Which of the rows below contain the string "each"? Pull out every one of them and copy the whole line.

-- start MATERIAL PROVIDED --

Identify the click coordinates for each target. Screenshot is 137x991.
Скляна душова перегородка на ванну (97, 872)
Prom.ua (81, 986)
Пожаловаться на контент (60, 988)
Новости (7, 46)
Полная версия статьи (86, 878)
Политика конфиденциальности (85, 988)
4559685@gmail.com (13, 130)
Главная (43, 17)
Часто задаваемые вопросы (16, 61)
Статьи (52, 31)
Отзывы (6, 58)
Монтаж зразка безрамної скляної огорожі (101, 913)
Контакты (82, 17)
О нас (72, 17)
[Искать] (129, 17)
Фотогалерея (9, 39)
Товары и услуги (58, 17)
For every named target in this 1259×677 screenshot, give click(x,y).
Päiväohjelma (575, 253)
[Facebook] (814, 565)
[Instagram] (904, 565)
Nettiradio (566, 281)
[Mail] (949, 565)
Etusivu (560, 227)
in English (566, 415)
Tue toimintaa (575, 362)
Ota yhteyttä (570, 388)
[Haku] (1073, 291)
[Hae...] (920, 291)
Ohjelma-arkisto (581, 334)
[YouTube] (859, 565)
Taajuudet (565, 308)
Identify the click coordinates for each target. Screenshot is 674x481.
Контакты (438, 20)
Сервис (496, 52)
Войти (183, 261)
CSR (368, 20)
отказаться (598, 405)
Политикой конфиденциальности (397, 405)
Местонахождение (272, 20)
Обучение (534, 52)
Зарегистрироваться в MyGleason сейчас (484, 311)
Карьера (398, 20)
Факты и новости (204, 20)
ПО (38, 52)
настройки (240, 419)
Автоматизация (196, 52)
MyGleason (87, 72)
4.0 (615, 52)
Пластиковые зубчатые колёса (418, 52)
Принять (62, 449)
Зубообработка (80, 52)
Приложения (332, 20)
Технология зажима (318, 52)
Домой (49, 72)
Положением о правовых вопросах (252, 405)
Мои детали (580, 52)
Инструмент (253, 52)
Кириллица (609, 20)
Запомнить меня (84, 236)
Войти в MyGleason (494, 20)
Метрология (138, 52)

-- end MATERIAL PROVIDED --

→ **RESPONSE TO THE EXERCISE**
Identify the click coordinates for each target. Screenshot is 137x991.
Identify the click coordinates for each target. Screenshot is 674x481.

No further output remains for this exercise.